A rights-aligned collaborative approach to research recognizes that data should have a “Nation home,” ensuring communities can govern how information is interpreted, used, and shared. This approach embeds sovereignty and self-determination into every stage – from research question development to data access and future use – ensuring that the data collected can inform the researcher’s inquiry, while also having the opportunity to serve a Nation’s priorities, protocols, rights, and long-term well-being.

This approach could include:

Community-Led Governance

• Engagement with Indigenous leadership, health directors, Elders, and community members from project design onward.
• Ongoing oversight by a community governance body, circle, or designated authority.
• Decision-making authority over research questions, methods, consent processes, and data use and sharing.

Meaningful Consent Processes

• A focus on a free, prior, and informed consentmodel that aligns with an emphasis on self-determination and collective rights.
• Clear explanations of how data will be used, stored, accessed, and shared.
• Options for communities/individuals to limit participation or data use.
• Information explaining how collective rights are respected.
• Consent processes are reviewed and approved by community governance bodies.

Data Stewardship and Access

• Data stored in systems directed by or accessible to the First Nation.
• Access protocols are codified through community governance policies, resolutions, or charters.
• Clear procedures are established to triage and review third-party access requests (e.g., researchers, health agencies).

Community Interpretation and Use

• Data is not merely extracted; it is interpreted and applied to community-defined priorities.
• Joint analysis with local data workers or professional partners, where possible.
• Reports include community context, Traditional Knowledge framing(s), and culturally grounded interpretations.
• Reporting and interpretations are reviewed by the community prior to release.

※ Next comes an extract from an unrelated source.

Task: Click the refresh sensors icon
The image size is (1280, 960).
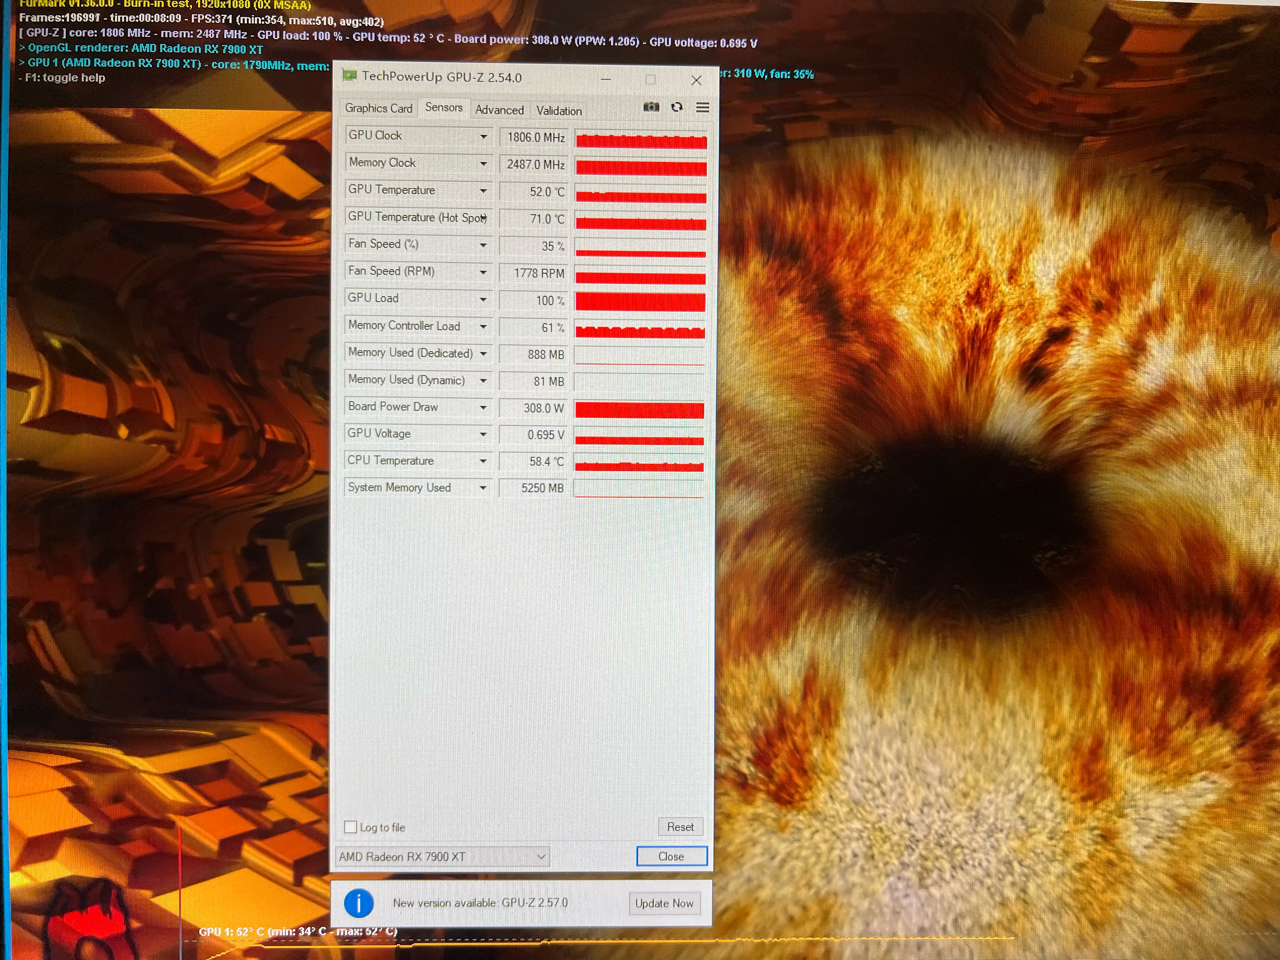Action: pyautogui.click(x=677, y=107)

Governance Beyond Project Completion

Community authority and governance do not stop when data collection is complete. Future sharing or reuse is governed by agreements that define:

• What data can be shared?
• For what purposes?
• For how long?
• Under what conditions?

Moving Forward

For research involving First Nations communities or affecting their interests, anonymity alone is not a substitute for ethical, culturally appropriate, and rights-aligned data governance.

Canadian research ethics frameworks increasingly recognize the importance of collective interests and community governance at every stage of the research process – from initial design to long-term storage and re-use. To be OCAP®-aligned and consistent with the Canadian Charter of Rights and Freedoms, research should be conducted under the authority of, and attributable to, the specific communities that consented to the research and data collection process.

At the same time, privacy statutes continue to evolve in their consideration of Indigenous data sovereignty. Advocating for Indigenous collective rights not yet fully operationalized in general privacy statutes is recognized as a responsibility we should all share.

Respecting First Nations data governance is not only an ethical responsibility; it is a practical step toward more accurate, contextualized, and meaningful research.